What the task requires - How many lines in the entries below contain the word "screenshot"? Reply with the number only.

START Working data

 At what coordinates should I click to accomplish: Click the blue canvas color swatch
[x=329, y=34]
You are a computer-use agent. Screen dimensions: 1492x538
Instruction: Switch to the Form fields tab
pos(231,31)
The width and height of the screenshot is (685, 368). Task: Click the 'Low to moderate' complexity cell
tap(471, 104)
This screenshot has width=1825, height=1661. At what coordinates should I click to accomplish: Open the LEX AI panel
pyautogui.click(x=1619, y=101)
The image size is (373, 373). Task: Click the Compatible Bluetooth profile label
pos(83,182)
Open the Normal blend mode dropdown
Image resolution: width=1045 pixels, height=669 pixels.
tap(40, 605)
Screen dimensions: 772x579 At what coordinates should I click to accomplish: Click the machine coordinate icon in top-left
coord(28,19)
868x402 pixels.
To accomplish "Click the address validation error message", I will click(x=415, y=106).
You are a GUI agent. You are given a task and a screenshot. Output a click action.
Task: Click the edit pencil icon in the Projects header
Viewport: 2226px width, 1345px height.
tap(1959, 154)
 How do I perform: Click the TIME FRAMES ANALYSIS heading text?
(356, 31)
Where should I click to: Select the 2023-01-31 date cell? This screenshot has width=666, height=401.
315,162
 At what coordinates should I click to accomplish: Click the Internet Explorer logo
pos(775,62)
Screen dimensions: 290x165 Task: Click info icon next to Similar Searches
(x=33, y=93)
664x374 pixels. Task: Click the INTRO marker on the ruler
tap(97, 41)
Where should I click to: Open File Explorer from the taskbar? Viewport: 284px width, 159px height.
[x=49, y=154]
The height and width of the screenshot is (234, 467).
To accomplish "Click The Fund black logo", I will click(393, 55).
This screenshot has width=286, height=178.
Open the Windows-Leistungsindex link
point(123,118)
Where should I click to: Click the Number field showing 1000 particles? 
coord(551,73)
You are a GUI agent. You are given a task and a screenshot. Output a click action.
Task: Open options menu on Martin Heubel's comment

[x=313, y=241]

END Working data

Solution for this problem - 7